How Much is a Serving?
While eating five to seven servings of whole grains daily sounds like a tremendous amount, the USDA serving size is small, so it’s not all that difficult to take in an adequate amount. Look for whole grain products, which are higher in fiber. Here are some typical serving sizes:
Table of Contents
1 slice of bread, 1 small roll, or 1 muffin
1/2 cup cooked cereal, rice, or pasta
5 or 6 small crackers
1 four-inch pita
1 small tortilla
3 rice or popcorn cakes
1/2 hamburger roll, bagel, or English muffin
1 serving of cold cereal (amount depends on type-check box label)
In addition to the power of oat fiber, researchers have been excited to learn more about the phytonutrients in grains and how they help prevent disease. The germ and bran of oats contain a concentrated amount of phytonutrients, including caffeic acid and ferulic acid. Ferulic acid has been the focus of recent research (that shows promising evidence of its ability to prevent colon cancer in animals and other experimental models. Ferulic acid has been found to be a potent antioxidant that is able to scavenge free radicals and protect against oxidative damage. It also seems to be able to inhibit the formation of certain cancer-promoting compounds.
Corn, one of America’s favorite vegetables, is actually a grain. Corn is a unique grain, as it is a source of five carotenoids: beta-carotene, alpha carotene, beta cryptoxanthin, and lutein/zeaxanthin.

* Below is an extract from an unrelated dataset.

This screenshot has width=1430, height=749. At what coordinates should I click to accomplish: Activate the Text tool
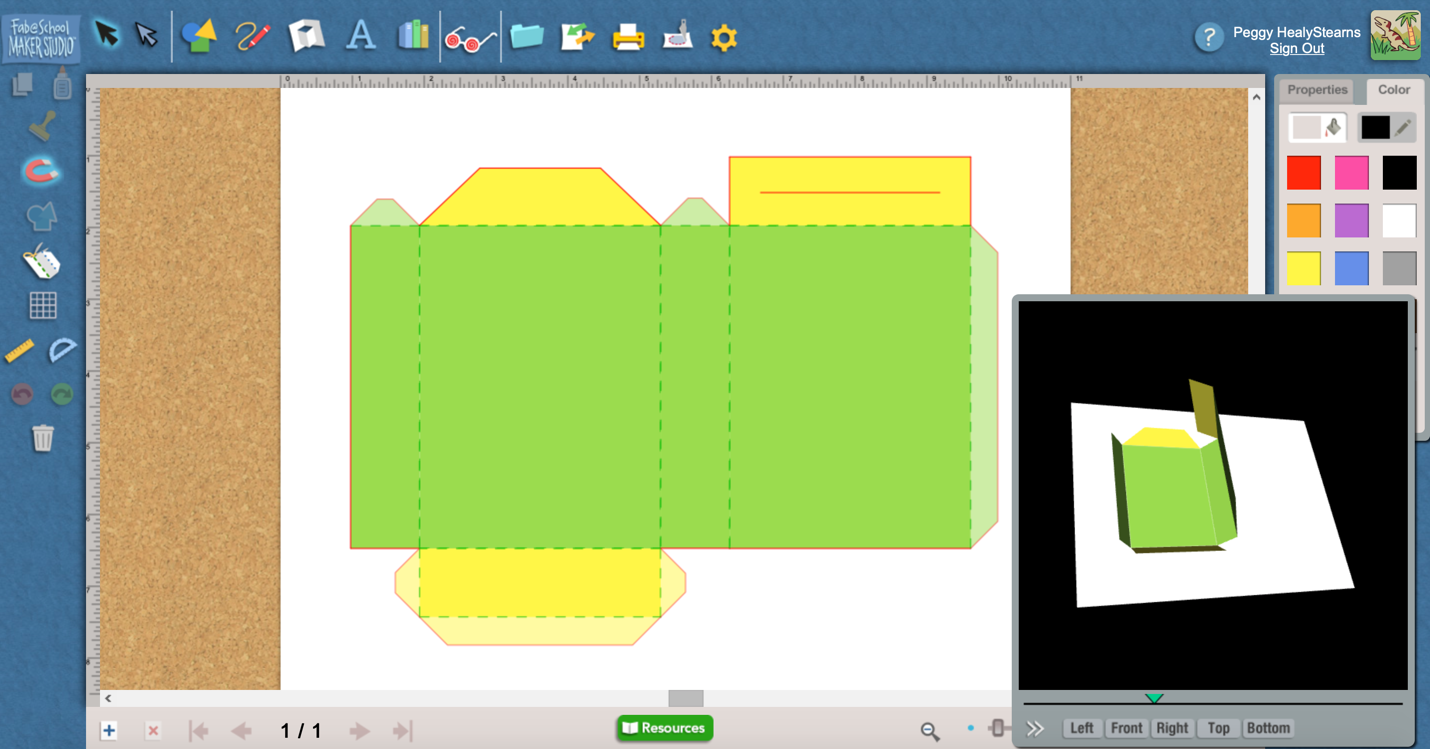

Only yellow corn has significant amounts of these healthful carotenoids; white corn does not.
While oats are the flagship SuperFood of this chapter, the entire category of whole grains is an important component of a SuperFoods Rx diet.

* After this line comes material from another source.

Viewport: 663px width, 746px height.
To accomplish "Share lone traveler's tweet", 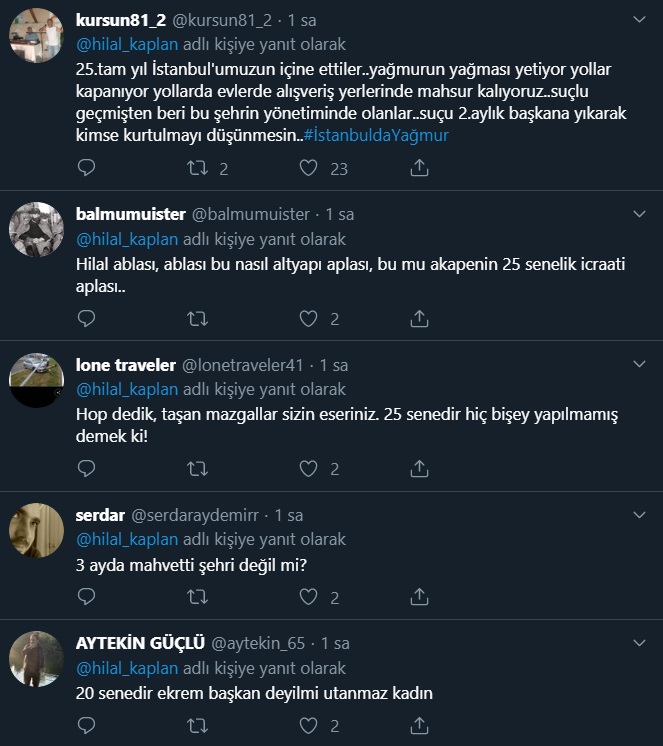I will tap(420, 468).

An unusual feature of oats is that they have two “Super Sidekicks”: ground flaxseed and wheat germ. The Super Sidekicks really belong in a very special category because they’re so nutrient dense. Both offer super benefits in very small amounts. If you add just 2 tablespoons each of ground flaxseed and wheat germ each day to your cereal, you will be on your way to better health.